▶ What is required:
Render every row below as a two-column Markdown table headed Number and Text, giving each nonblank row its own numbered line and dropping the blank ones.

▶ Input for this task:
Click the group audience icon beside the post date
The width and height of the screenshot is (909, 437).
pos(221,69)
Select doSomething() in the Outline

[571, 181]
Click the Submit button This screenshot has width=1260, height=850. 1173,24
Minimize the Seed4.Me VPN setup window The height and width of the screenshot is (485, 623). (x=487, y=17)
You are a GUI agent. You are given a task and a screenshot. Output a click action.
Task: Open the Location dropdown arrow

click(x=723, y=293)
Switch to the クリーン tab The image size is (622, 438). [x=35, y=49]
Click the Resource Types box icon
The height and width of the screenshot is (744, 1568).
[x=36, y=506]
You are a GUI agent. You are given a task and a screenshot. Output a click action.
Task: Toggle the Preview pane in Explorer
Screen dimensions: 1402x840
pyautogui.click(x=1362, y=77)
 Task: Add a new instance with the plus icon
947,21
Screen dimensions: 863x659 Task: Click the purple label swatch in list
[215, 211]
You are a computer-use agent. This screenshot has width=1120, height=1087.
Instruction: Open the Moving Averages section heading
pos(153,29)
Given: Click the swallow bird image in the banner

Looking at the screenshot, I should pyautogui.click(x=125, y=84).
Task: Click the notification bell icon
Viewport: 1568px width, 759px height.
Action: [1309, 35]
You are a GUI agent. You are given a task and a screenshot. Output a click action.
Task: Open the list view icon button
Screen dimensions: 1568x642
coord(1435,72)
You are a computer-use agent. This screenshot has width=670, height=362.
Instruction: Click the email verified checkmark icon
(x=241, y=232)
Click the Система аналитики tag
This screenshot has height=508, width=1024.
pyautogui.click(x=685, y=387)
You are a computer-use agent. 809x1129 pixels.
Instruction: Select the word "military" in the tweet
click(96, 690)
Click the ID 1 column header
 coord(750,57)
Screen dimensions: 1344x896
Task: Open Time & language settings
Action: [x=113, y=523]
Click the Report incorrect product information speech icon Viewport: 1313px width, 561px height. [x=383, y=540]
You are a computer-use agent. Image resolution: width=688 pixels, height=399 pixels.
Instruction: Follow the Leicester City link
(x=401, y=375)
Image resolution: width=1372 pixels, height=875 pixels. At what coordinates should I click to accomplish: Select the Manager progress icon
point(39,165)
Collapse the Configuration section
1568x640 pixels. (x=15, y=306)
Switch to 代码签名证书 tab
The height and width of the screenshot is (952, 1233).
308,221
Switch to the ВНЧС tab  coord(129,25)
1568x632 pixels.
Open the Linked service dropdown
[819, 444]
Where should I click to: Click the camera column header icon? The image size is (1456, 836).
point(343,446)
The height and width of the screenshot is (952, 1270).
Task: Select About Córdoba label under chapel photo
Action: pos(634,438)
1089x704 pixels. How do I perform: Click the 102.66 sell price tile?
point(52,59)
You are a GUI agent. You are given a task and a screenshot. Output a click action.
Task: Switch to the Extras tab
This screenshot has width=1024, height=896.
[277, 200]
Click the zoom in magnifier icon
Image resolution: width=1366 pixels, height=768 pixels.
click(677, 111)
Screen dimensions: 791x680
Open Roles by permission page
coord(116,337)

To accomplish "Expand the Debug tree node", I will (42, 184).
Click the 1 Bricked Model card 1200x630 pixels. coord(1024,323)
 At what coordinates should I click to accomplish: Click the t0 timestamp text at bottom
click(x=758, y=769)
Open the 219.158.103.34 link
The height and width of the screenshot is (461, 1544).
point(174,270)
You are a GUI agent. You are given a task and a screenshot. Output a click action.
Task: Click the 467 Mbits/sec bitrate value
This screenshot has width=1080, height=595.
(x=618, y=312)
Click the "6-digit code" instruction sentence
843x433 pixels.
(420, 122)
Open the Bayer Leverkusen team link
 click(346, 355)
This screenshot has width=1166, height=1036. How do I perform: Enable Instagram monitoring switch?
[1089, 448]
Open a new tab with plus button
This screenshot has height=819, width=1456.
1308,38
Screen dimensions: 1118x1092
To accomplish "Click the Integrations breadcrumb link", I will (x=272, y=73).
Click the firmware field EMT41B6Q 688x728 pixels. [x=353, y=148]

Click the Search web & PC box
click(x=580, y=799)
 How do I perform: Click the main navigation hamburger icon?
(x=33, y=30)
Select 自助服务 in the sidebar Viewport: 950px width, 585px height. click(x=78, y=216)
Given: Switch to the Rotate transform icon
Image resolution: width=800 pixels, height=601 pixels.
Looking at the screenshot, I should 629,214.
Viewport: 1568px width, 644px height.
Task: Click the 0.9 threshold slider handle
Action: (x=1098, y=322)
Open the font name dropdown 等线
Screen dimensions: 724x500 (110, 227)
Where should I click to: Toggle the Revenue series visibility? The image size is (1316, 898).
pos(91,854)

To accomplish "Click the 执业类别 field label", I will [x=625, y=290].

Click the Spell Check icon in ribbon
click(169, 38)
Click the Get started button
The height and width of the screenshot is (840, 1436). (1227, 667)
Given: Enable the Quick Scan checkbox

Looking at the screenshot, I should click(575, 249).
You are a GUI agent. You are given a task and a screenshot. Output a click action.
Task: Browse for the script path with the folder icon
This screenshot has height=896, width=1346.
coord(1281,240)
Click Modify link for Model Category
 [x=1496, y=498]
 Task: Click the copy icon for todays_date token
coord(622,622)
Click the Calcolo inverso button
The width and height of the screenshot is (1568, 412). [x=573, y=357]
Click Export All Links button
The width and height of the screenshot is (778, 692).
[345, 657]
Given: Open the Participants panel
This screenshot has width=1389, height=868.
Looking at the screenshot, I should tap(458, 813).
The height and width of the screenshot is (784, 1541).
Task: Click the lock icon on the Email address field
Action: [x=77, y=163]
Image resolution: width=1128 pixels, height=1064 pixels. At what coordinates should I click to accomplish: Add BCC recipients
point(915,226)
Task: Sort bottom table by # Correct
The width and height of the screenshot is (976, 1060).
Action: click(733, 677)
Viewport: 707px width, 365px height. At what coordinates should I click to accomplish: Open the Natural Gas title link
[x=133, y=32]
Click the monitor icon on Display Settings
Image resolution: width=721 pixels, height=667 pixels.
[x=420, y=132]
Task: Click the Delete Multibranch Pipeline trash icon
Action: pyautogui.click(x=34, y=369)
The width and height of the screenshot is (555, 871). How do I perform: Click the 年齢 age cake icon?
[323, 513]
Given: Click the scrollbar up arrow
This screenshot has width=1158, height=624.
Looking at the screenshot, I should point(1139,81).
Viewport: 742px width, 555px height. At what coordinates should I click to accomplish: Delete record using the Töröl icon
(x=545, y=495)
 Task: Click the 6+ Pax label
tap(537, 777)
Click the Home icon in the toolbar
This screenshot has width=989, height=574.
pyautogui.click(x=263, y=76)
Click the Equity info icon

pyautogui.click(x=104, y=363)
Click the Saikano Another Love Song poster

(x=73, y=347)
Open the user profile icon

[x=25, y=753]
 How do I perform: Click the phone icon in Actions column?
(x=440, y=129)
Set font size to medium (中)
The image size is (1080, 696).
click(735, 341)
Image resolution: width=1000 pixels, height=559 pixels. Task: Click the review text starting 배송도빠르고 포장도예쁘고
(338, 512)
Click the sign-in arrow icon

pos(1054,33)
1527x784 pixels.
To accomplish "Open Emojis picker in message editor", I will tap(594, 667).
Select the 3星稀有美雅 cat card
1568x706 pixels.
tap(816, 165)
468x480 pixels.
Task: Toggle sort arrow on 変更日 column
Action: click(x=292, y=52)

▶ Answer to the problem:
| Number | Text |
|---|---|
| 1 | Click the group audience icon beside the post date |
| 2 | The width and height of the screenshot is (909, 437). |
| 3 | pos(221,69) |
| 4 | Select doSomething() in the Outline |
| 5 | [571, 181] |
| 6 | Click the Submit button This screenshot has width=1260, height=850. 1173,24 |
| 7 | Minimize the Seed4.Me VPN setup window The height and width of the screenshot is (485, 623). (x=487, y=17) |
| 8 | You are a GUI agent. You are given a task and a screenshot. Output a click action. |
| 9 | Task: Open the Location dropdown arrow |
| 10 | click(x=723, y=293) |
| 11 | Switch to the クリーン tab The image size is (622, 438). [x=35, y=49] |
| 12 | Click the Resource Types box icon |
| 13 | The height and width of the screenshot is (744, 1568). |
| 14 | [x=36, y=506] |
| 15 | You are a GUI agent. You are given a task and a screenshot. Output a click action. |
| 16 | Task: Toggle the Preview pane in Explorer |
| 17 | Screen dimensions: 1402x840 |
| 18 | pyautogui.click(x=1362, y=77) |
| 19 |  Task: Add a new instance with the plus icon |
| 20 | 947,21 |
| 21 | Screen dimensions: 863x659 Task: Click the purple label swatch in list |
| 22 | [215, 211] |
| 23 | You are a computer-use agent. This screenshot has width=1120, height=1087. |
| 24 | Instruction: Open the Moving Averages section heading |
| 25 | pos(153,29) |
| 26 | Given: Click the swallow bird image in the banner |
| 27 | Looking at the screenshot, I should pyautogui.click(x=125, y=84). |
| 28 | Task: Click the notification bell icon |
| 29 | Viewport: 1568px width, 759px height. |
| 30 | Action: [1309, 35] |
| 31 | You are a GUI agent. You are given a task and a screenshot. Output a click action. |
| 32 | Task: Open the list view icon button |
| 33 | Screen dimensions: 1568x642 |
| 34 | coord(1435,72) |
| 35 | You are a computer-use agent. This screenshot has width=670, height=362. |
| 36 | Instruction: Click the email verified checkmark icon |
| 37 | (x=241, y=232) |
| 38 | Click the Система аналитики tag |
| 39 | This screenshot has height=508, width=1024. |
| 40 | pyautogui.click(x=685, y=387) |
| 41 | You are a computer-use agent. 809x1129 pixels. |
| 42 | Instruction: Select the word "military" in the tweet |
| 43 | click(96, 690) |
| 44 | Click the ID 1 column header |
| 45 |  coord(750,57) |
| 46 | Screen dimensions: 1344x896 |
| 47 | Task: Open Time & language settings |
| 48 | Action: [x=113, y=523] |
| 49 | Click the Report incorrect product information speech icon Viewport: 1313px width, 561px height. [x=383, y=540] |
| 50 | You are a computer-use agent. Image resolution: width=688 pixels, height=399 pixels. |
| 51 | Instruction: Follow the Leicester City link |
| 52 | (x=401, y=375) |
| 53 | Image resolution: width=1372 pixels, height=875 pixels. At what coordinates should I click to accomplish: Select the Manager progress icon |
| 54 | point(39,165) |
| 55 | Collapse the Configuration section |
| 56 | 1568x640 pixels. (x=15, y=306) |
| 57 | Switch to 代码签名证书 tab |
| 58 | The height and width of the screenshot is (952, 1233). |
| 59 | 308,221 |
| 60 | Switch to the ВНЧС tab  coord(129,25) |
| 61 | 1568x632 pixels. |
| 62 | Open the Linked service dropdown |
| 63 | [819, 444] |
| 64 | Where should I click to: Click the camera column header icon? The image size is (1456, 836). |
| 65 | point(343,446) |
| 66 | The height and width of the screenshot is (952, 1270). |
| 67 | Task: Select About Córdoba label under chapel photo |
| 68 | Action: pos(634,438) |
| 69 | 1089x704 pixels. How do I perform: Click the 102.66 sell price tile? |
| 70 | point(52,59) |
| 71 | You are a GUI agent. You are given a task and a screenshot. Output a click action. |
| 72 | Task: Switch to the Extras tab |
| 73 | This screenshot has width=1024, height=896. |
| 74 | [277, 200] |
| 75 | Click the zoom in magnifier icon |
| 76 | Image resolution: width=1366 pixels, height=768 pixels. |
| 77 | click(677, 111) |
| 78 | Screen dimensions: 791x680 |
| 79 | Open Roles by permission page |
| 80 | coord(116,337) |
| 81 | To accomplish "Expand the Debug tree node", I will (42, 184). |
| 82 | Click the 1 Bricked Model card 1200x630 pixels. coord(1024,323) |
| 83 |  At what coordinates should I click to accomplish: Click the t0 timestamp text at bottom |
| 84 | click(x=758, y=769) |
| 85 | Open the 219.158.103.34 link |
| 86 | The height and width of the screenshot is (461, 1544). |
| 87 | point(174,270) |
| 88 | You are a GUI agent. You are given a task and a screenshot. Output a click action. |
| 89 | Task: Click the 467 Mbits/sec bitrate value |
| 90 | This screenshot has width=1080, height=595. |
| 91 | (x=618, y=312) |
| 92 | Click the "6-digit code" instruction sentence |
| 93 | 843x433 pixels. |
| 94 | (420, 122) |
| 95 | Open the Bayer Leverkusen team link |
| 96 |  click(346, 355) |
| 97 | This screenshot has width=1166, height=1036. How do I perform: Enable Instagram monitoring switch? |
| 98 | [1089, 448] |
| 99 | Open a new tab with plus button |
| 100 | This screenshot has height=819, width=1456. |
| 101 | 1308,38 |
| 102 | Screen dimensions: 1118x1092 |
| 103 | To accomplish "Click the Integrations breadcrumb link", I will (x=272, y=73). |
| 104 | Click the firmware field EMT41B6Q 688x728 pixels. [x=353, y=148] |
| 105 | Click the Search web & PC box |
| 106 | click(x=580, y=799) |
| 107 |  How do I perform: Click the main navigation hamburger icon? |
| 108 | (x=33, y=30) |
| 109 | Select 自助服务 in the sidebar Viewport: 950px width, 585px height. click(x=78, y=216) |
| 110 | Given: Switch to the Rotate transform icon |
| 111 | Image resolution: width=800 pixels, height=601 pixels. |
| 112 | Looking at the screenshot, I should 629,214. |
| 113 | Viewport: 1568px width, 644px height. |
| 114 | Task: Click the 0.9 threshold slider handle |
| 115 | Action: (x=1098, y=322) |
| 116 | Open the font name dropdown 等线 |
| 117 | Screen dimensions: 724x500 (110, 227) |
| 118 | Where should I click to: Toggle the Revenue series visibility? The image size is (1316, 898). |
| 119 | pos(91,854) |
| 120 | To accomplish "Click the 执业类别 field label", I will [x=625, y=290]. |
| 121 | Click the Spell Check icon in ribbon |
| 122 | click(169, 38) |
| 123 | Click the Get started button |
| 124 | The height and width of the screenshot is (840, 1436). (1227, 667) |
| 125 | Given: Enable the Quick Scan checkbox |
| 126 | Looking at the screenshot, I should click(575, 249). |
| 127 | You are a GUI agent. You are given a task and a screenshot. Output a click action. |
| 128 | Task: Browse for the script path with the folder icon |
| 129 | This screenshot has height=896, width=1346. |
| 130 | coord(1281,240) |
| 131 | Click Modify link for Model Category |
| 132 |  [x=1496, y=498] |
| 133 |  Task: Click the copy icon for todays_date token |
| 134 | coord(622,622) |
| 135 | Click the Calcolo inverso button |
| 136 | The width and height of the screenshot is (1568, 412). [x=573, y=357] |
| 137 | Click Export All Links button |
| 138 | The width and height of the screenshot is (778, 692). |
| 139 | [345, 657] |
| 140 | Given: Open the Participants panel |
| 141 | This screenshot has width=1389, height=868. |
| 142 | Looking at the screenshot, I should tap(458, 813). |
| 143 | The height and width of the screenshot is (784, 1541). |
| 144 | Task: Click the lock icon on the Email address field |
| 145 | Action: [x=77, y=163] |
| 146 | Image resolution: width=1128 pixels, height=1064 pixels. At what coordinates should I click to accomplish: Add BCC recipients |
| 147 | point(915,226) |
| 148 | Task: Sort bottom table by # Correct |
| 149 | The width and height of the screenshot is (976, 1060). |
| 150 | Action: click(733, 677) |
| 151 | Viewport: 707px width, 365px height. At what coordinates should I click to accomplish: Open the Natural Gas title link |
| 152 | [x=133, y=32] |
| 153 | Click the monitor icon on Display Settings |
| 154 | Image resolution: width=721 pixels, height=667 pixels. |
| 155 | [x=420, y=132] |
| 156 | Task: Click the Delete Multibranch Pipeline trash icon |
| 157 | Action: pyautogui.click(x=34, y=369) |
| 158 | The width and height of the screenshot is (555, 871). How do I perform: Click the 年齢 age cake icon? |
| 159 | [323, 513] |
| 160 | Given: Click the scrollbar up arrow |
| 161 | This screenshot has width=1158, height=624. |
| 162 | Looking at the screenshot, I should point(1139,81). |
| 163 | Viewport: 742px width, 555px height. At what coordinates should I click to accomplish: Delete record using the Töröl icon |
| 164 | (x=545, y=495) |
| 165 |  Task: Click the 6+ Pax label |
| 166 | tap(537, 777) |
| 167 | Click the Home icon in the toolbar |
| 168 | This screenshot has width=989, height=574. |
| 169 | pyautogui.click(x=263, y=76) |
| 170 | Click the Equity info icon |
| 171 | pyautogui.click(x=104, y=363) |
| 172 | Click the Saikano Another Love Song poster |
| 173 | (x=73, y=347) |
| 174 | Open the user profile icon |
| 175 | [x=25, y=753] |
| 176 |  How do I perform: Click the phone icon in Actions column? |
| 177 | (x=440, y=129) |
| 178 | Set font size to medium (中) |
| 179 | The image size is (1080, 696). |
| 180 | click(735, 341) |
| 181 | Image resolution: width=1000 pixels, height=559 pixels. Task: Click the review text starting 배송도빠르고 포장도예쁘고 |
| 182 | (338, 512) |
| 183 | Click the sign-in arrow icon |
| 184 | pos(1054,33) |
| 185 | 1527x784 pixels. |
| 186 | To accomplish "Open Emojis picker in message editor", I will tap(594, 667). |
| 187 | Select the 3星稀有美雅 cat card |
| 188 | 1568x706 pixels. |
| 189 | tap(816, 165) |
| 190 | 468x480 pixels. |
| 191 | Task: Toggle sort arrow on 変更日 column |
| 192 | Action: click(x=292, y=52) |